> **Source material**

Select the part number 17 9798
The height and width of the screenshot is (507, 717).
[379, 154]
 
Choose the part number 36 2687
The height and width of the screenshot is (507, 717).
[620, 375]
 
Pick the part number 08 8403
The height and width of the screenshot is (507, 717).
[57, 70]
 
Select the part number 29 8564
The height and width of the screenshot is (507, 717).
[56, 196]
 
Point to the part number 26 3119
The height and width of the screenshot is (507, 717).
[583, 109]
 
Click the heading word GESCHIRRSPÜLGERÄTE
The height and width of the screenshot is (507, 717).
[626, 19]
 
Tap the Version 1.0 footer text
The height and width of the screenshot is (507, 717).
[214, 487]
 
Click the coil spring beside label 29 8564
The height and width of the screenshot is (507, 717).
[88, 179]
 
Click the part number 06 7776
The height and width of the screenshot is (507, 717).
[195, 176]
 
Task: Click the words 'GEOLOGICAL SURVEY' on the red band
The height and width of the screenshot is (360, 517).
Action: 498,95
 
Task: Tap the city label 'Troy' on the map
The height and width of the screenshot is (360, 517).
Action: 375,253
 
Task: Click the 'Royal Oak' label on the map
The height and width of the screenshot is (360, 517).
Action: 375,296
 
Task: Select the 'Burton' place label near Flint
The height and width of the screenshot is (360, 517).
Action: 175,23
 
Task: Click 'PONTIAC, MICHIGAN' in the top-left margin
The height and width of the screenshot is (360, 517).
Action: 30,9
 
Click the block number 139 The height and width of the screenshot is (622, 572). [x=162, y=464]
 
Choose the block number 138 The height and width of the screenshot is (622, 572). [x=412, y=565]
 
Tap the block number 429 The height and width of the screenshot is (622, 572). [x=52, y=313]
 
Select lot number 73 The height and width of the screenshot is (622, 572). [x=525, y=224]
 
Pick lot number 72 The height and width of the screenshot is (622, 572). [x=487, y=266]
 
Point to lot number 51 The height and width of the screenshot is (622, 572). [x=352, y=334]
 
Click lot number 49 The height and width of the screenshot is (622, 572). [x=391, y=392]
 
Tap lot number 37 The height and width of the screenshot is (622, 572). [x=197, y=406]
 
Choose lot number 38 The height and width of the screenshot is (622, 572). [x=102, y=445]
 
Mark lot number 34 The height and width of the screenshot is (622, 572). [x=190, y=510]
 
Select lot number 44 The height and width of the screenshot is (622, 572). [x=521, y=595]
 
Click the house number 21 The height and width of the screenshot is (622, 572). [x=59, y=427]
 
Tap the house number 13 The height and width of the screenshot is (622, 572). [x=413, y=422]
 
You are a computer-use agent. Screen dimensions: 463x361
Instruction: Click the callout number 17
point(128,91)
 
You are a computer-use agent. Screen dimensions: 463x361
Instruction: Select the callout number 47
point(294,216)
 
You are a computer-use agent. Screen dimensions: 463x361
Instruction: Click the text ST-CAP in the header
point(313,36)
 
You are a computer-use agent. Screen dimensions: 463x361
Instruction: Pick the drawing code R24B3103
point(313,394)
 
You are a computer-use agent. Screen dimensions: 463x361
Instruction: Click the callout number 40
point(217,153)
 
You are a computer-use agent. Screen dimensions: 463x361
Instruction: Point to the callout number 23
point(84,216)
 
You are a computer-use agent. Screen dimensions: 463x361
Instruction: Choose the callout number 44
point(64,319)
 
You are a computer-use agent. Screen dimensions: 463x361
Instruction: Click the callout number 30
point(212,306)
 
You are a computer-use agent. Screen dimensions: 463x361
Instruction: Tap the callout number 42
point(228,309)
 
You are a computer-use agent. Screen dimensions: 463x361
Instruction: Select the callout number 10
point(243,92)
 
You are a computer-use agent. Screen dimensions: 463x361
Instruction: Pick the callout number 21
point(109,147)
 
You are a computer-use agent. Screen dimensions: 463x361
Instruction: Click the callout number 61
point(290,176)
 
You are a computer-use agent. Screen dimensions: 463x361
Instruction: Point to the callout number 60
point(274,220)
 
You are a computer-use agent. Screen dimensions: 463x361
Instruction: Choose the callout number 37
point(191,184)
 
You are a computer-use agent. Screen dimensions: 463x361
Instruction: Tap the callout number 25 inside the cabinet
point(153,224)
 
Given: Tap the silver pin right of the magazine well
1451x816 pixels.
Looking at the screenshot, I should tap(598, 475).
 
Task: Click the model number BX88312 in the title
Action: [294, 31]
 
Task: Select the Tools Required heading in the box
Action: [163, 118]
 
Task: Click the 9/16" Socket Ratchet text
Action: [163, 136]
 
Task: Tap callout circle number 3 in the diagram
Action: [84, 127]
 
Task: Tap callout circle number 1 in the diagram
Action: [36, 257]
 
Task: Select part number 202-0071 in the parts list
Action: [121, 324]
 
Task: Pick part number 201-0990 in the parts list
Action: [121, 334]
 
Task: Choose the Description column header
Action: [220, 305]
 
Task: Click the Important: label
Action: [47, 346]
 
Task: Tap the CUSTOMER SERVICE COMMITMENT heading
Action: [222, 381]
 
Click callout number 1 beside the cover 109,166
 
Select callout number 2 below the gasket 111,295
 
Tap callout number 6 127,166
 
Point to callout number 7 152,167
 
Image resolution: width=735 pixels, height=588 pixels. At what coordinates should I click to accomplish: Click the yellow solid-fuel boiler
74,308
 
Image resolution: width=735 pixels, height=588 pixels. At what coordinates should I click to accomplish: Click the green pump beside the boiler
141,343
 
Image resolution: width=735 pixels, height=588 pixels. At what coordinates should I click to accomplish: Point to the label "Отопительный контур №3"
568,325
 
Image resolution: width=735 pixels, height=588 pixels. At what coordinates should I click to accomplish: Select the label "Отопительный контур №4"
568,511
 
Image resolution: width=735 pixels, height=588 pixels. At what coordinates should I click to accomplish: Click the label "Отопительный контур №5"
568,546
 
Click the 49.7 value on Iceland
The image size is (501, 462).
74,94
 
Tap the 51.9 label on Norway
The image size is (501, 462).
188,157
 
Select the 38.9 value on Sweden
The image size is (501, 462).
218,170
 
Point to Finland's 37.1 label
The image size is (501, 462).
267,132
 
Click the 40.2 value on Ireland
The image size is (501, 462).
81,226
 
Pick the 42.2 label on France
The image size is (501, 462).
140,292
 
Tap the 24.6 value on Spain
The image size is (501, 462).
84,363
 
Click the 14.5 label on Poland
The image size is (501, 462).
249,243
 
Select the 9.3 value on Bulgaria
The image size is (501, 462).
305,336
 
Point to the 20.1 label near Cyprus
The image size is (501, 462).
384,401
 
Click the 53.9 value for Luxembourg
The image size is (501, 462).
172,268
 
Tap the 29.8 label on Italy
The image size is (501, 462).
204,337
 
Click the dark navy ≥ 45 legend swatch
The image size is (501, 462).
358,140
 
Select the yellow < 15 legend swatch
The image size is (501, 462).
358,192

> **Your goal**
Copy every one of the entries above word for word.

> **Solved problem**
Select the part number 17 9798
The height and width of the screenshot is (507, 717).
[379, 154]
 
Choose the part number 36 2687
The height and width of the screenshot is (507, 717).
[620, 375]
 
Pick the part number 08 8403
The height and width of the screenshot is (507, 717).
[57, 70]
 
Select the part number 29 8564
The height and width of the screenshot is (507, 717).
[56, 196]
 
Point to the part number 26 3119
The height and width of the screenshot is (507, 717).
[583, 109]
 
Click the heading word GESCHIRRSPÜLGERÄTE
The height and width of the screenshot is (507, 717).
[626, 19]
 
Tap the Version 1.0 footer text
The height and width of the screenshot is (507, 717).
[214, 487]
 
Click the coil spring beside label 29 8564
The height and width of the screenshot is (507, 717).
[88, 179]
 
Click the part number 06 7776
The height and width of the screenshot is (507, 717).
[195, 176]
 
Task: Click the words 'GEOLOGICAL SURVEY' on the red band
The height and width of the screenshot is (360, 517).
Action: 498,95
 
Task: Tap the city label 'Troy' on the map
The height and width of the screenshot is (360, 517).
Action: 375,253
 
Task: Click the 'Royal Oak' label on the map
The height and width of the screenshot is (360, 517).
Action: 375,296
 
Task: Select the 'Burton' place label near Flint
The height and width of the screenshot is (360, 517).
Action: 175,23
 
Task: Click 'PONTIAC, MICHIGAN' in the top-left margin
The height and width of the screenshot is (360, 517).
Action: 30,9
 
Click the block number 139 The height and width of the screenshot is (622, 572). [x=162, y=464]
 
Choose the block number 138 The height and width of the screenshot is (622, 572). [x=412, y=565]
 
Tap the block number 429 The height and width of the screenshot is (622, 572). [x=52, y=313]
 
Select lot number 73 The height and width of the screenshot is (622, 572). [x=525, y=224]
 
Pick lot number 72 The height and width of the screenshot is (622, 572). [x=487, y=266]
 
Point to lot number 51 The height and width of the screenshot is (622, 572). [x=352, y=334]
 
Click lot number 49 The height and width of the screenshot is (622, 572). [x=391, y=392]
 
Tap lot number 37 The height and width of the screenshot is (622, 572). [x=197, y=406]
 
Choose lot number 38 The height and width of the screenshot is (622, 572). [x=102, y=445]
 
Mark lot number 34 The height and width of the screenshot is (622, 572). [x=190, y=510]
 
Select lot number 44 The height and width of the screenshot is (622, 572). [x=521, y=595]
 
Click the house number 21 The height and width of the screenshot is (622, 572). [x=59, y=427]
 
Tap the house number 13 The height and width of the screenshot is (622, 572). [x=413, y=422]
 
You are a computer-use agent. Screen dimensions: 463x361
Instruction: Click the callout number 17
point(128,91)
 
You are a computer-use agent. Screen dimensions: 463x361
Instruction: Select the callout number 47
point(294,216)
 
You are a computer-use agent. Screen dimensions: 463x361
Instruction: Click the text ST-CAP in the header
point(313,36)
 
You are a computer-use agent. Screen dimensions: 463x361
Instruction: Pick the drawing code R24B3103
point(313,394)
 
You are a computer-use agent. Screen dimensions: 463x361
Instruction: Click the callout number 40
point(217,153)
 
You are a computer-use agent. Screen dimensions: 463x361
Instruction: Point to the callout number 23
point(84,216)
 
You are a computer-use agent. Screen dimensions: 463x361
Instruction: Choose the callout number 44
point(64,319)
 
You are a computer-use agent. Screen dimensions: 463x361
Instruction: Click the callout number 30
point(212,306)
 
You are a computer-use agent. Screen dimensions: 463x361
Instruction: Tap the callout number 42
point(228,309)
 
You are a computer-use agent. Screen dimensions: 463x361
Instruction: Select the callout number 10
point(243,92)
 
You are a computer-use agent. Screen dimensions: 463x361
Instruction: Pick the callout number 21
point(109,147)
 
You are a computer-use agent. Screen dimensions: 463x361
Instruction: Click the callout number 61
point(290,176)
 
You are a computer-use agent. Screen dimensions: 463x361
Instruction: Point to the callout number 60
point(274,220)
 
You are a computer-use agent. Screen dimensions: 463x361
Instruction: Choose the callout number 37
point(191,184)
 
You are a computer-use agent. Screen dimensions: 463x361
Instruction: Tap the callout number 25 inside the cabinet
point(153,224)
 
Given: Tap the silver pin right of the magazine well
1451x816 pixels.
Looking at the screenshot, I should tap(598, 475).
 
Task: Click the model number BX88312 in the title
Action: [294, 31]
 
Task: Select the Tools Required heading in the box
Action: [163, 118]
 
Task: Click the 9/16" Socket Ratchet text
Action: [163, 136]
 
Task: Tap callout circle number 3 in the diagram
Action: [84, 127]
 
Task: Tap callout circle number 1 in the diagram
Action: [36, 257]
 
Task: Select part number 202-0071 in the parts list
Action: [121, 324]
 
Task: Pick part number 201-0990 in the parts list
Action: [121, 334]
 
Task: Choose the Description column header
Action: [220, 305]
 
Task: Click the Important: label
Action: [47, 346]
 
Task: Tap the CUSTOMER SERVICE COMMITMENT heading
Action: [222, 381]
 
Click callout number 1 beside the cover 109,166
 
Select callout number 2 below the gasket 111,295
 
Tap callout number 6 127,166
 
Point to callout number 7 152,167
 
Image resolution: width=735 pixels, height=588 pixels. At what coordinates should I click to accomplish: Click the yellow solid-fuel boiler
74,308
 
Image resolution: width=735 pixels, height=588 pixels. At what coordinates should I click to accomplish: Click the green pump beside the boiler
141,343
 
Image resolution: width=735 pixels, height=588 pixels. At what coordinates should I click to accomplish: Point to the label "Отопительный контур №3"
568,325
 
Image resolution: width=735 pixels, height=588 pixels. At what coordinates should I click to accomplish: Select the label "Отопительный контур №4"
568,511
 
Image resolution: width=735 pixels, height=588 pixels. At what coordinates should I click to accomplish: Click the label "Отопительный контур №5"
568,546
 
Click the 49.7 value on Iceland
The image size is (501, 462).
74,94
 
Tap the 51.9 label on Norway
The image size is (501, 462).
188,157
 
Select the 38.9 value on Sweden
The image size is (501, 462).
218,170
 
Point to Finland's 37.1 label
The image size is (501, 462).
267,132
 
Click the 40.2 value on Ireland
The image size is (501, 462).
81,226
 
Pick the 42.2 label on France
The image size is (501, 462).
140,292
 
Tap the 24.6 value on Spain
The image size is (501, 462).
84,363
 
Click the 14.5 label on Poland
The image size is (501, 462).
249,243
 
Select the 9.3 value on Bulgaria
The image size is (501, 462).
305,336
 
Point to the 20.1 label near Cyprus
The image size is (501, 462).
384,401
 
Click the 53.9 value for Luxembourg
The image size is (501, 462).
172,268
 
Tap the 29.8 label on Italy
The image size is (501, 462).
204,337
 
Click the dark navy ≥ 45 legend swatch
The image size is (501, 462).
358,140
 
Select the yellow < 15 legend swatch
The image size is (501, 462).
358,192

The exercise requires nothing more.